▸ **EXERCISE GOAL**
Return exactly the span of lines in the following data that opens with the line containing "Task: Hire the freelancer from Karachi" and closes with the line containing "Click the 상담신청". Include nothing else.

(Saved data entries)
***

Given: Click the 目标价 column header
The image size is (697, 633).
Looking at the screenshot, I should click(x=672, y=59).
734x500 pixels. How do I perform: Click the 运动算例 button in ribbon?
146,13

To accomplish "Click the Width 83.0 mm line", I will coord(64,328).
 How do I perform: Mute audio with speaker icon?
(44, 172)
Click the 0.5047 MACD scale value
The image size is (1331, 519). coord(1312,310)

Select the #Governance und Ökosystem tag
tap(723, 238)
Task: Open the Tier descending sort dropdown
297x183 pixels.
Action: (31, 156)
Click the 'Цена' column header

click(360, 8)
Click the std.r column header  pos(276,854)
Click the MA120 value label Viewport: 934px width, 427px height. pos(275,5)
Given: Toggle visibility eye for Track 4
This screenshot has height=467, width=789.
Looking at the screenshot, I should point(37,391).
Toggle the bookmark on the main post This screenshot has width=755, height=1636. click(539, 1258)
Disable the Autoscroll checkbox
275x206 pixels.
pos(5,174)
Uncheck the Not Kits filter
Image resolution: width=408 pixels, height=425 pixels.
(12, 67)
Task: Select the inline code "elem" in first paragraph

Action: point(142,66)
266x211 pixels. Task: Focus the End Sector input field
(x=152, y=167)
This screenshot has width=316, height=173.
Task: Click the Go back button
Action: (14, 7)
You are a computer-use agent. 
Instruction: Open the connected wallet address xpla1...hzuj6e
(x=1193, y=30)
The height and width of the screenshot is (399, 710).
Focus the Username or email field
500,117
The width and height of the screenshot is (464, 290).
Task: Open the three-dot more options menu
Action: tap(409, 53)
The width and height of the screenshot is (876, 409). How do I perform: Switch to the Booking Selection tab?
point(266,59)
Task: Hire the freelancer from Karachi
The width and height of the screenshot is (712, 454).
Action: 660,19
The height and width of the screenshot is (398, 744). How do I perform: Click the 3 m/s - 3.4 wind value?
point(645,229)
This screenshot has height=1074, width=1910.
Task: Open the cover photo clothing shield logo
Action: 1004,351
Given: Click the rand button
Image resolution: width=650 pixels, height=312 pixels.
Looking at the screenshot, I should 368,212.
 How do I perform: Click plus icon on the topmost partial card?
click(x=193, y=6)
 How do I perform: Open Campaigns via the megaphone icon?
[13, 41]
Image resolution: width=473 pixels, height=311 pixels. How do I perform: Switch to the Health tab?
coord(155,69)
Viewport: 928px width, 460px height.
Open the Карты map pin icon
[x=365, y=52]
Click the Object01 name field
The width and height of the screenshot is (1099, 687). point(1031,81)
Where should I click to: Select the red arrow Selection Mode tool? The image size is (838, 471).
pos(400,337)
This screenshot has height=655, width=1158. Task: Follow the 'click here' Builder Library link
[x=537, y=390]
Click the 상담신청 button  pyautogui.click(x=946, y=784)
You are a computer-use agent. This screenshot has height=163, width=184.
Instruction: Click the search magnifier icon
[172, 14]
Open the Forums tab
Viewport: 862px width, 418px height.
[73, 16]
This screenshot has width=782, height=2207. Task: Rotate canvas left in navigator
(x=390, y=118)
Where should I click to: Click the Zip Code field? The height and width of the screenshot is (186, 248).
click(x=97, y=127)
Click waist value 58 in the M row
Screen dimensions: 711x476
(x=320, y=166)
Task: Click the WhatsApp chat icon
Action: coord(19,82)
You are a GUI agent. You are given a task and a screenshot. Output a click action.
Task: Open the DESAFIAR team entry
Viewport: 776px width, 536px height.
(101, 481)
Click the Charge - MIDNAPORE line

***

▸ **SOLUTION TO THIS TASK**
Task: Hire the freelancer from Karachi
The width and height of the screenshot is (712, 454).
Action: 660,19
The height and width of the screenshot is (398, 744). How do I perform: Click the 3 m/s - 3.4 wind value?
point(645,229)
This screenshot has height=1074, width=1910.
Task: Open the cover photo clothing shield logo
Action: 1004,351
Given: Click the rand button
Image resolution: width=650 pixels, height=312 pixels.
Looking at the screenshot, I should 368,212.
 How do I perform: Click plus icon on the topmost partial card?
click(x=193, y=6)
 How do I perform: Open Campaigns via the megaphone icon?
[13, 41]
Image resolution: width=473 pixels, height=311 pixels. How do I perform: Switch to the Health tab?
coord(155,69)
Viewport: 928px width, 460px height.
Open the Карты map pin icon
[x=365, y=52]
Click the Object01 name field
The width and height of the screenshot is (1099, 687). point(1031,81)
Where should I click to: Select the red arrow Selection Mode tool? The image size is (838, 471).
pos(400,337)
This screenshot has height=655, width=1158. Task: Follow the 'click here' Builder Library link
[x=537, y=390]
Click the 상담신청 button  pyautogui.click(x=946, y=784)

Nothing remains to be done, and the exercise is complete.